Parking meter protestors don’t care about who belongs to PPP or APNU

Dear Editor,

Like a mediaeval queen, Her Worship the Mayor has issued her decree from up high in the form of a letter to the February 5 edition of Sunday Stabroek: ‘M&CC will continue to push ahead with parking meters’.

The Mayor should get with the programme.

The five hundred plus people she saw protesting on Friday don’t care about who belongs to the PPP or to APNU.  We are way past that old time nonsense.  Regardless of our political beliefs we share the same views about corruption, the accountability of elected officials and transparency. Read our collective lips:  ‘We don’t care about party politics when it comes to the meters’.

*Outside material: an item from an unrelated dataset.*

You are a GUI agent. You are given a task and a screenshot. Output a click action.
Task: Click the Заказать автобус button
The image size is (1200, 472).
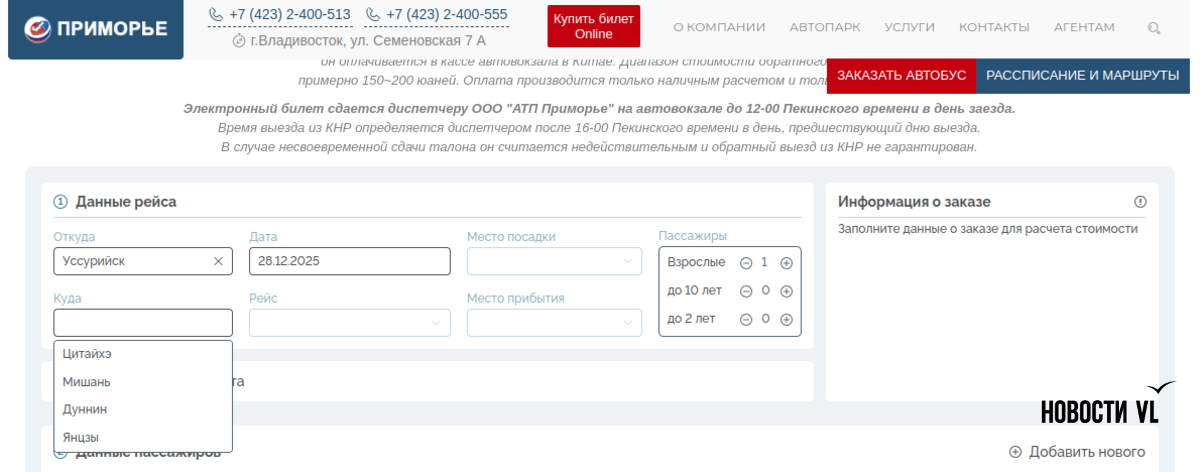pos(901,75)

The Mayor should stop worrying about who is “high class”, “middle class” or “low class” and start worrying about what our Ministry of Finance said about the meter project in its review:

*  “The findings of the review underpin a call for a reconsideration of the feasibility and hence the viability of the project( s) of the MCCCG to provide quality service to the citizens and businesses of Georgetown and its environs and to the Nation as a whole.”

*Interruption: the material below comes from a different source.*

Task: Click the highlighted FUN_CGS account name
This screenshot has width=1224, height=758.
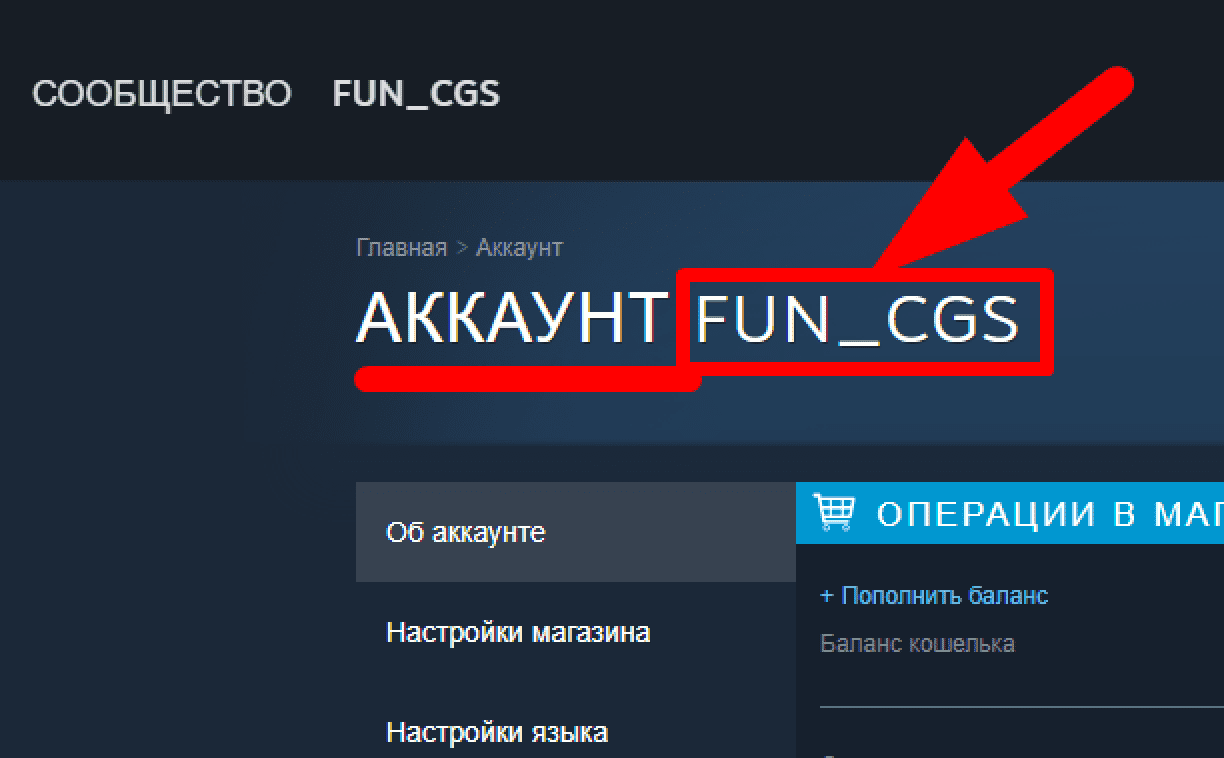Action: pyautogui.click(x=858, y=320)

*  “Overall the team has concluded that subject to legal implications, there are grounds for the contract to be withdrawn.”

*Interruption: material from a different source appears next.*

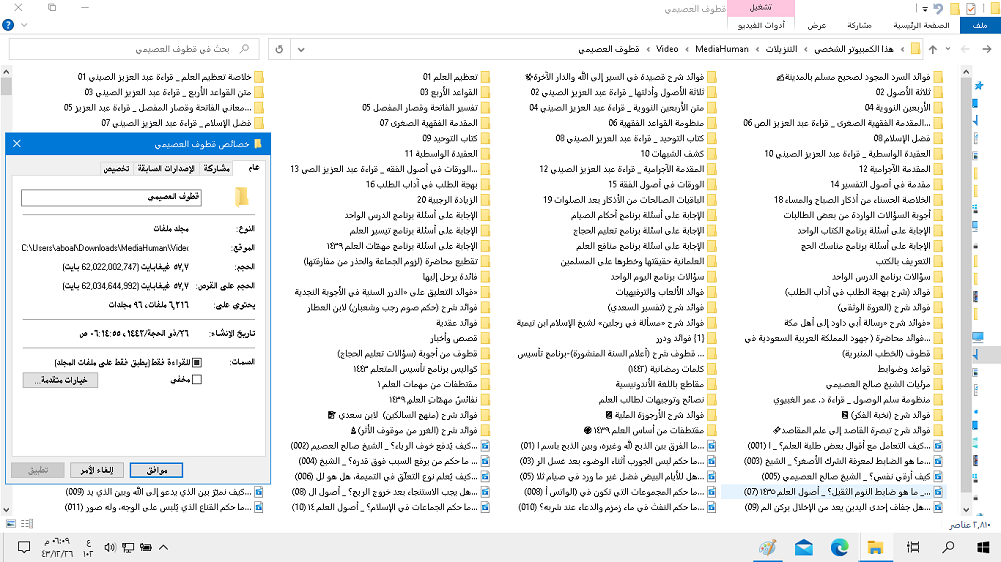Open the Mail app on the taskbar
This screenshot has width=1001, height=562.
[803, 547]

*  “Re-tender (assuming that it was done before and includes provision for funding by the tenderers) for bidding in the six zones with Georgetown, separately, so as to allow for greater competition.”

This same report finds that Smart City Solutions, in their dealings with the Mayor, adopted what they term as a “rogue approach to exploit the apparent ignorance of M&CC [City of Georgetown] business and financial analyses competencies.”

When the Mayor sees the empty parking spaces on the streets, she is seeing what the public truly thinks about her project. Those empty spaces are not the doing of any movement against parking meters. They are the spontaneous reaction of a citizenry which cannot afford the draconian fees, which doesn’t like to be bullied and which senses that something is amiss.

I note that Mayor Chase-Green refers to the “new era of council democracy.” Given the heavy-handed manner in which she is dealing with the response to the meter programme, her use of this phrase is indeed ironic.